La mèche de la bougie se noie dans la paraffine. La scène est dans le noir. La scène est presque entièrement dans le noir. L’obscurité est percée d’auréoles orangées. Ils se taisent, probablement empêtrés dans leurs pensées. Cherchent quoi se dire. Ne trouvent rien. Tournent la tête vers la salle pour masquer leur gêne. Ils boivent en silence pour se donner une contenance.
Tintement de cloche.
Froissement de papier. Poubelle !

Sculpture « Love » de Robert Indiana, revisitée.

Près du Victorian Gardens

Chère Amie,
Face au Victorian Gardens, assise sur une roche granitique abritée par des grands arbres que vous ne saviez pas nommer, vous téléphoniez en France. Le vent transportait jusqu’à vous des voix aiguës et des musiques de fête foraine. Les rouges et les bleus des manèges saturés par un soleil plombant, transperçaient la verdure. Des câbles d’acier peinaient à retenir les rêves des enfants et leurs aéronefs dans le périmètre, et, de votre place, vous les entendiez se tendre. Vous êtes restée là longtemps après avoir raccroché. Pieds nus, vous goûtiez la fraîcheur relative d’un air qui tournoyait à cet endroit.

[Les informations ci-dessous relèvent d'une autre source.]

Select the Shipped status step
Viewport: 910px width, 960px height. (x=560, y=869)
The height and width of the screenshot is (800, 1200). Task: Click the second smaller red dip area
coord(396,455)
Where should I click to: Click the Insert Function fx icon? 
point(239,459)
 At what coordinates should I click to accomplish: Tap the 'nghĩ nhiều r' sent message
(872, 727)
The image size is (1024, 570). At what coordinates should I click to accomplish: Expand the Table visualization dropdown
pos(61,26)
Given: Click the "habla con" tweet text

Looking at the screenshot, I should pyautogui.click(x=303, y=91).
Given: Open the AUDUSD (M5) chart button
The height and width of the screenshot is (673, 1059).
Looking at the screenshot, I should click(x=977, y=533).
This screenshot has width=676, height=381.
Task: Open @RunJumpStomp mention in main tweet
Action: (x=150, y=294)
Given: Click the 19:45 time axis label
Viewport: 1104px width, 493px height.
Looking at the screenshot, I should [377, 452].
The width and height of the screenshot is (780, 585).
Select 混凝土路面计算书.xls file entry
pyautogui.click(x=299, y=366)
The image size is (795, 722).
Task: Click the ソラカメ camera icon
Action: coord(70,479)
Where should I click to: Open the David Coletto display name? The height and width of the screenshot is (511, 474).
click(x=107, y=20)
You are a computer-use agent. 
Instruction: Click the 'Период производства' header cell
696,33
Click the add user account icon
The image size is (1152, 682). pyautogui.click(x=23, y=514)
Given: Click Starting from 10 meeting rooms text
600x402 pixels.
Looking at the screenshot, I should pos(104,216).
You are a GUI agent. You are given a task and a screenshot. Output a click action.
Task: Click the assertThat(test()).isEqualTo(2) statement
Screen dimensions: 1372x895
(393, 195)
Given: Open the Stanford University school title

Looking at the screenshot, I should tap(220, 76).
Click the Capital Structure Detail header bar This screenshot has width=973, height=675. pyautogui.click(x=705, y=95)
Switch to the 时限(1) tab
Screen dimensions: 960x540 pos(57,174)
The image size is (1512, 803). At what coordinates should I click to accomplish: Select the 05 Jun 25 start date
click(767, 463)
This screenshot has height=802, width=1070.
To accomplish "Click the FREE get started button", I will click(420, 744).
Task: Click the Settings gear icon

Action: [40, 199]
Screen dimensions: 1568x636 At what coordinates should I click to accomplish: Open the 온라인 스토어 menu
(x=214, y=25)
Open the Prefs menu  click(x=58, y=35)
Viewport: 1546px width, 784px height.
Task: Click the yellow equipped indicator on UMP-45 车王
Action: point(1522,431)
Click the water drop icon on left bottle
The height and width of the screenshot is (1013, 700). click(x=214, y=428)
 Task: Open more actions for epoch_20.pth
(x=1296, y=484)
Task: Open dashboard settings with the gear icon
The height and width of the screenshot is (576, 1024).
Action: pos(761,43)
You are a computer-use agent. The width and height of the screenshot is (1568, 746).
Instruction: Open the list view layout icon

Un jeune garçon est venu s’asseoir sur le rocher, un peu au-dessus de vous. C’était son rocher. Il a entouré ses genoux osseux de ses bras et il s’est mis à vous fixer avec insistance. Malgré son attitude qui se voulait intimidante, vous n’avez pas bougé. Aussi, après quelques minutes, il a sauté d’un bond juste devant vous et a fait bouh ! pour vous effrayer. Puis il a dévalé la pente jusqu’aux grilles du Victorian. Et, mains croisées dans le dos, à la manière d’un homme d’âge mûr, il s’est mis à faire des allers-retours près de la billetterie. Vous l’avez soupçonné de vouloir resquiller. Mais il ne l’a pas fait. S’est éloigné, non sans faire bouh ! à quelques gosses qui, sales petits cons de veinards ! avaient un ticket d’entrée. Vous deviez retrouver le garçon plus tard. Torse nu, près d’une fontaine, il effectuait une étrange danse en s’aspergeant le haut du corps et en poussant des cris étonnamment rauques.
Vous avez passé le reste de la journée dans le parc. À simplement suivre les allées. En espérant vaguement que l’une d’elles vous mènerait près de l’ange de la Bethesda Terrace. Tout entrait en vous de manière durable. Cela formait une œuvre qui vous sauverait la vie plus d’une fois.
En France tout allait bien. Tout le monde vivait encore.

Lunch Poem *20

Celle-là s’enfonce à la nuit tombée
Pour plus d’obscurité encore
Dans les corridors étroits  
Des bâtisses éloignées
De Park et de Broadway  
Celle-là tire avec son arme de poing
Sur les enseignes au néon  
Sur les figures peintes et sur le reflet de sa tempe
Celle-là s'endort sur des planches fendues par ses soins  
Qui laissent sur sa peau une odeur boisée
Et des taches de sang
Celle-là voit dans l’eau chlorée des fontaines  
Et putrescente des fleuves
L’ombre de ses sœurs défuntes   
Leurs yeux percés et leurs bouches pâles  
Celle-là entend la plainte du jour qui s’effondre  
Et sur les esplanades  
Clame comme ça  
Du matin jusqu’au soir
Vous êtes ici sur la planète rouge 

Christmas Cottage  871 7th Avenue

Une femme s’arrête à hauteur de Wyatt Dumond qui musarde devant la vitrine de Christmas Cottage.
— Je déteste les fêtes de Noël dit Wyatt, regrettant aussitôt d’avoir abordé la passante avec une envolée si peu appropriée au lieu et à la saison.
— Moi aussi lui répond-elle, contre toute attente. C’est tous les ans la même chose…
— Les boules géantes sur la Cinquième…
— Sur la Sixième.
— Pardon ?
— Les boules, elles se trouvent sur la Sixième Avenue, en face de l’Exxon building.
— Vous avez raison… Et le sapin du Rockefeller ? Pour ma part, j’en peux plus de ce foutu sapin.
— À chaque fois que je passe devant, j’imagine le trou béant qu’il a laissé dans une des forêts du Vermont.
— Cette année, ils l’ont abattu dans le Connecticut, précise Wyatt.
— Dit comme ça, ça fout un sacré coup à l’esprit de Noël.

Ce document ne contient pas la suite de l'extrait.